Beginning at the line that includes "Viewport: 595px width, 446px height.", return each line exactly through the end of the listing, and no line before it.

··· DATA

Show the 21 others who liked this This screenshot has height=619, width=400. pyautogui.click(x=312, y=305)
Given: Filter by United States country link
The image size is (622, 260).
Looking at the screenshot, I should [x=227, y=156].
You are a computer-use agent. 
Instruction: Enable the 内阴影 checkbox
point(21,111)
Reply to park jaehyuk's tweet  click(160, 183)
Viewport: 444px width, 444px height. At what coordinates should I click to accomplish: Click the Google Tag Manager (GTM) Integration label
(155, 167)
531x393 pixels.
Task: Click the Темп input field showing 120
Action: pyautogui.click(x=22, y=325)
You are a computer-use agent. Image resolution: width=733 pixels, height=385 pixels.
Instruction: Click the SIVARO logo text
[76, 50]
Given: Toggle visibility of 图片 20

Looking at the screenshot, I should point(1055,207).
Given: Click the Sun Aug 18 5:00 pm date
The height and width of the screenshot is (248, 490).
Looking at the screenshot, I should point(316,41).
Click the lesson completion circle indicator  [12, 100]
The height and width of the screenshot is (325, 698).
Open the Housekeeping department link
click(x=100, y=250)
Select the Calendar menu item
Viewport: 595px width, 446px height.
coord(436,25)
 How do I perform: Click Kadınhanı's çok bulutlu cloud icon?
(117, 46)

······

■ **SOLUTION FOR THIS TASK**
Viewport: 595px width, 446px height.
coord(436,25)
 How do I perform: Click Kadınhanı's çok bulutlu cloud icon?
(117, 46)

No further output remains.